Branleur semi auto-proclamé, Mr.Giscard est arrivé dans la musique avec nonchalance. Parfois on comprend ce qu’il dit dans ses chansons, parfois non. Ça ne l’empêche pas de se faire une place entre rap et chant avec un EP, puis un album qui raconte un pan de sa génération.
L’ennui et le vide, c’est une philosophie de vie ?
« Non, au contraire. Je ne supporte pas l’ennui, il faut absolument que je le comble par quelque chose. Justement, je fais de la musique pour combler l’ennui. J’adore être seul, être enfermé mais pas ne rien faire.
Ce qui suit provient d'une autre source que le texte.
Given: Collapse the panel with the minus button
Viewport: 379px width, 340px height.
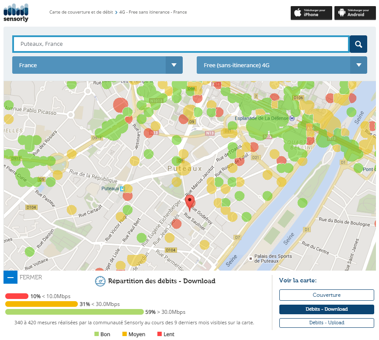Looking at the screenshot, I should 10,277.
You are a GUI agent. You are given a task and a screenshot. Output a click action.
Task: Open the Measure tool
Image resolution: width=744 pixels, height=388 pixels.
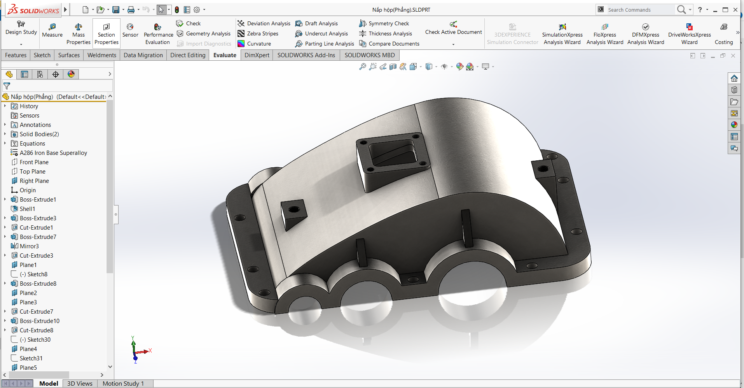tap(52, 30)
Je suis accro aux écrans, à Internet, à YouTube. Parfois, des potes passent chez moi et je leur vole leur mots de passe Netflix et hop, je suis reparti pour un tour ! Si tu me mets avec une connexion internet, je peux être seul pendant des mois sans séquelles mentales. Je suis auto-suffisant. Il y a beaucoup de gens qui n’arrivent pas à être seuls avec eux-mêmes. Moi j’ai une vie intérieure hyper vaste, même quand je suis seul, je suis jamais seul : je suis avec moi-même ».
Comment on fait de la musique quand on est seul ?
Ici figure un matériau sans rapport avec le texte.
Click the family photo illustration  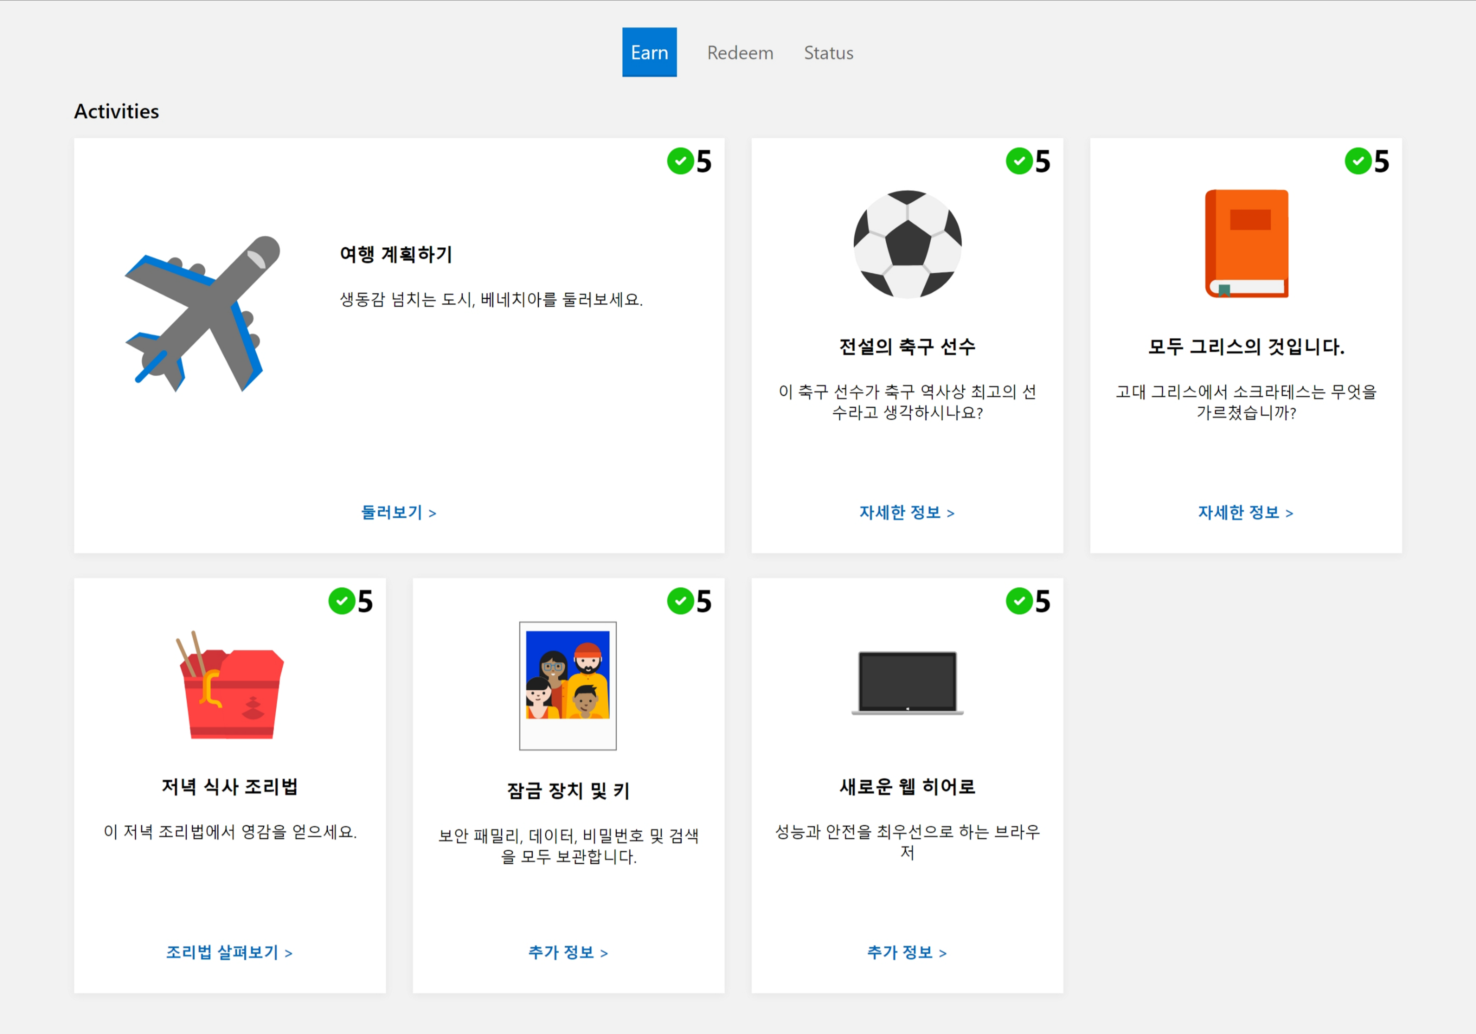pos(568,685)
« Je ne peux pas faire de la musique accompagné. Pour faire les bons choix, c’est une torture, c’est zéro plaisir. Sur huit cent heures de taf, t’as dix minutes de kif. Tout le reste, c’est l’enfer mais c’est comme ça que tu trouves les bonnes solutions. Pendant trop longtemps, j’ai attendu la bonne personne avec qui travailler. T’attends, t’attends et finalement tu fais rien. Et puis un jour, je me suis dit que j’allais faire les choses tout seul. Vouloir trouver quelqu’un qui fasse les choses, ce n’est qu’une fuite d’obstacles,. Une fois que t’es autonome, et bah c’est horrible. Je suis quelqu’un qui doute, faire des choix, c’est la mort. Mais à la fin quand les étoiles sont alignées, t’es soulagé ».
Alors comment t’as choisi les titres pour ton EP ?
« Je suis tellement pas productif que 100% des titres que j’ai produit sont sortis. Rien n’est parti à la poubelle ! Après il a fallu faire un album, ça m’a saoulé, j’écoute pas d’album, j’aime pas le format ».
La musique c’est un plaisir ?
« C’est plus une obsession. À partir du moment où tu es écouté, t’as des deadlines, des comptes à rendre, il n’y a plus de plaisir, t’as du stress. Je le gère mal. Maintenant que j’ai eu des succès, j’ai de quoi comparer c’est horrible. Je me dis que. Je peux faire moins bien ».
Tu es surpris d’avoir eu du succès ?
« Oui et non. Au début, je détestais les premiers morceaux, mes potes trouvaient ça chelou que je chante, ils s’en battaient les couilles. Mais à un moment, j’ai vu un engouement, ça venait souvent des nanas. À un moment, mes potes m’ont réclamé des sons, des gens qui m’avaient écouté une seule fois. Quand quelqu’un dit qu’il fait de la musique, 90% du temps c’est nul mais là les gens étaient surpris que ça soit bien ».
C’est vexant…
« Je sais que quand on me connait pas on me prend pour un branlos alors que je suis obsessionnel et pointilleux. Il y a peu de gens qui savent que je fais tout, de la prod au mix ».
Comme t’es solitaire, on te verra jamais faire de collab ?
« J’adorerais mais je suis super lent dans mon travail ! C’est dur de faire subir mon rythme à quelqu’un. Le truc de s’enfermer en studio pour faire un son pendant un temps défini, j’en suis incapable, il me faut du recul ».
Et la scène ?
« Au début, ça me faisait chier. Je suis pas sûr d’aimer être sur scène, je suis pas dans le lâcher prise. Moi je kiffe pour l’après concert : tout est gratuit, la tise, t’es avec tes potes. C’est le meilleur côté du truc ».